_Saved entries_
++++++++
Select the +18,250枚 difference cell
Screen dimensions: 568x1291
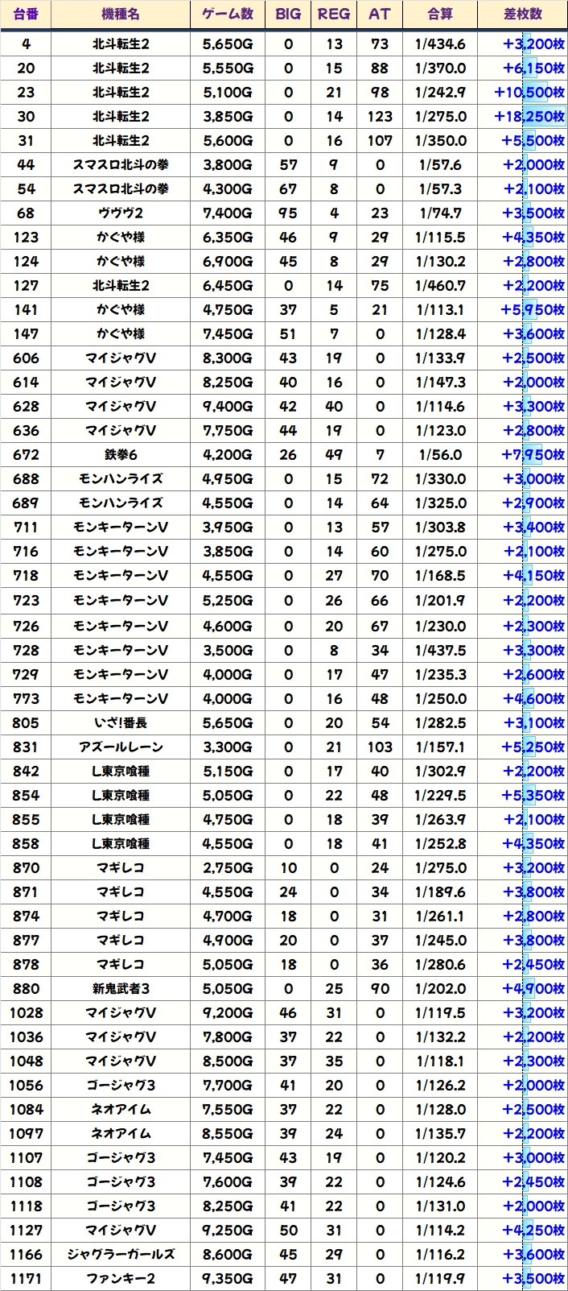click(529, 117)
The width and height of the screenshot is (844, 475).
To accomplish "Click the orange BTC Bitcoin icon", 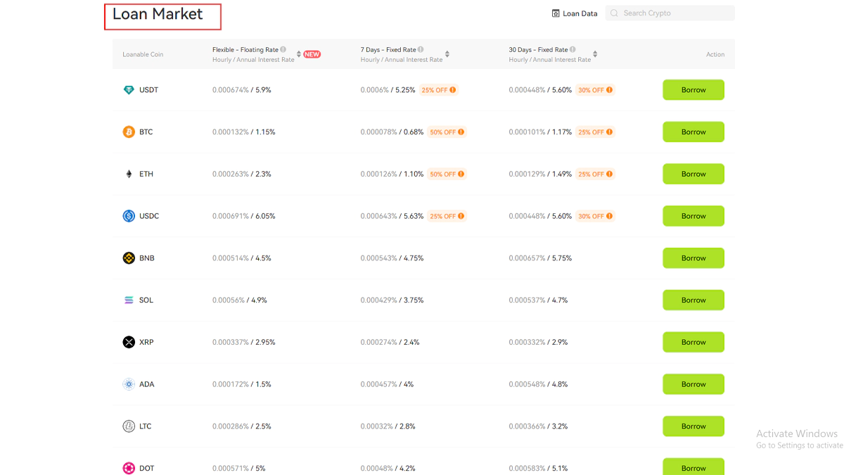I will click(129, 132).
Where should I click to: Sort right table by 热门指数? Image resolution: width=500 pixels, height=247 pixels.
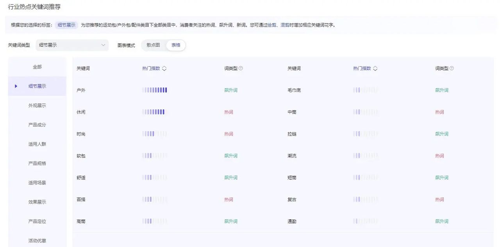click(375, 68)
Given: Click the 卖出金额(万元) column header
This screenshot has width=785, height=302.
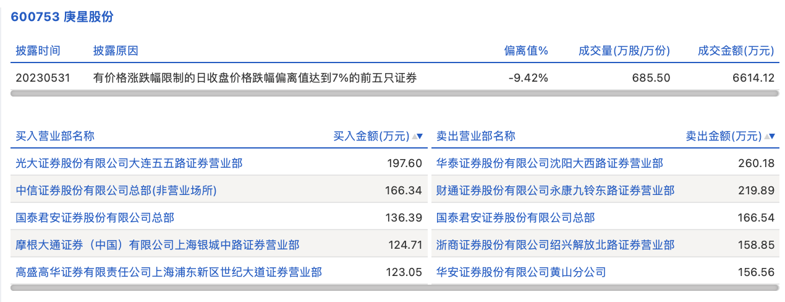Looking at the screenshot, I should (x=723, y=137).
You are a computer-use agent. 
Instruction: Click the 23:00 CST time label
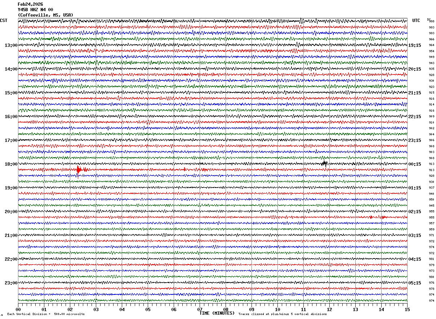coord(11,283)
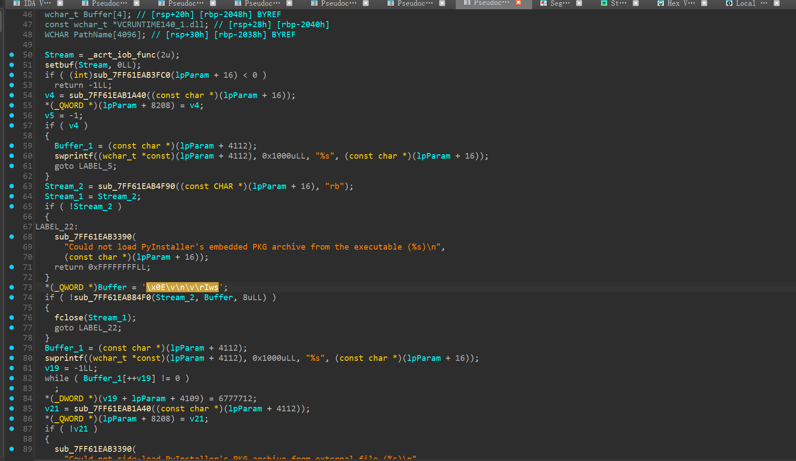Close the Hex View tab
The height and width of the screenshot is (461, 796).
tap(704, 3)

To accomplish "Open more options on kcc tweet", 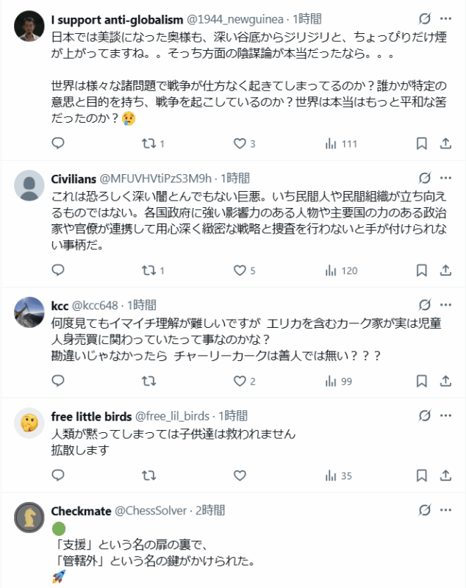I will tap(446, 304).
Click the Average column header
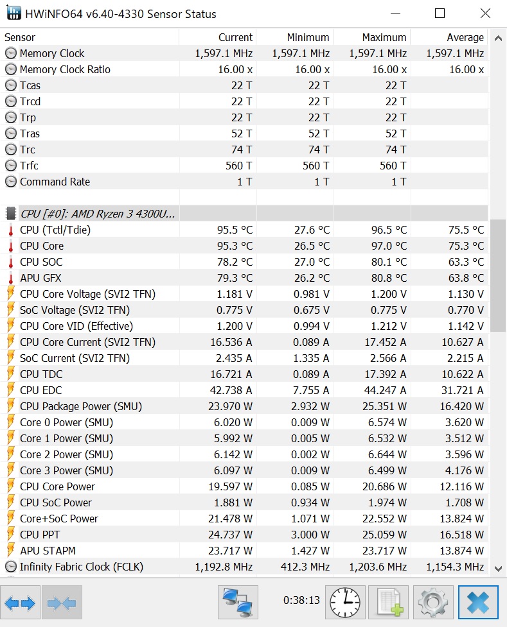Image resolution: width=507 pixels, height=627 pixels. pos(450,37)
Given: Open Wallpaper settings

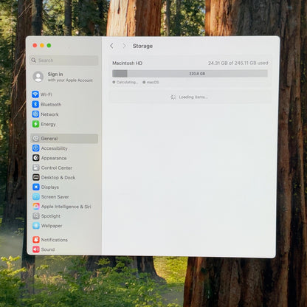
++++++++
_Task to complete_
Wherever a line above contains "Given", copy that line.

_Solution_
Given: Click the 卖出金额(万元) column header
Given: Open Wallpaper settings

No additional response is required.